Move over Judge Judy, there’s a new personality taking a seat on the bench.
That’s right: longtime talk-show host Jerry Springer is walking away from The Jerry Springer Show and starting up a courtroom show similar to Judge Judy, entitled — what else? — Judge Jerry.
Forget the days of scandalous love affairs and violent altercations onstage; it looks like Springer will be presiding over a court rather than egging on guests to fight with each other.
“For the first time in my life, I am going to be called honourable,” quipped Springer, 74. “My career is coming full circle, and I finally get to put my law degree to use after all these years.”
(Prior to his talk show’s start in 1991, Springer was indeed a lawyer. He was also the mayor of Cincinnati for one year in the late ’70s.)
While the show still needs to work out the kinks, the plan thus far is to have Springer render verdicts for small-claims cases, which is very similar in structure to Judge Judy.
Akin to Springer’s “Final Thought” at the end of each episode of Jerry Springer Show, on Judge Jerry, he’ll provide some insight into each case once he’s given his verdict.
The show is set to launch in fall of 2019. It’s unclear if it will air in Canada, though it is likely.

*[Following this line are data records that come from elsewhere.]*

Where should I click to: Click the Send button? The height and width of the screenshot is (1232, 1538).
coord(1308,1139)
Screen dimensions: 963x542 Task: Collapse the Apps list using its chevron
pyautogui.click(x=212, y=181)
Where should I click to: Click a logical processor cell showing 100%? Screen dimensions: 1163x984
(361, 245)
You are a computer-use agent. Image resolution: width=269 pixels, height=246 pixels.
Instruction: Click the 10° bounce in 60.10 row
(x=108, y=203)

“Judge Jerry will merge Jerry’s talent for connecting with people, his incredibly relatable and funny personality and his legal training and governing experience to bring viewers a more entertaining court show,” said Tracie Wilson, executive VP of creative affairs at NBCUniversal Television Distribution. “We are so happy to continue our fantastic partnership with Jerry, who is a proven TV icon with a dedicated and broad fan base.”
In June, it was announced that production had halted on Springer after 27 years on the air.
Springer started off with the greatest of intentions: it sought to be a serious conversation-starter, focusing on politics and societal issues. The show moved to Chicago in its second year, and in order to boost sagging ratings, the subject matter took a turn for the salacious. It’s well-known for misbehaving guests, and it wasn’t unusual for fights to break out. The show even had a boxing-ring bell to spur the volatility. Subjects included incest, infidelity, transsexualism, pregnancies and scandalous reveals.
There was even a “stripper pole” onstage if any guest felt compelled to dance for the audience (many, many did).
The show’s popularity took off the more out-there it became. The infamous chant of “Jer-ry, Jer-ry!” is now chronicled as one of TV’s most recognizable catchphrases. For a brief moment in 1998, Springer temporarily beat the immensely popular Oprah‘s ratings with a daily audience of nearly 10 million viewers.
For years, the show has been plagued by questions about its veracity, and many critics have claimed the show is fake and rigged. Several people during the show’s run have fabricated issues just to appear on-air.
In recent interviews, Springer has said multiple times that his day job is a circus with “no redeeming social value.”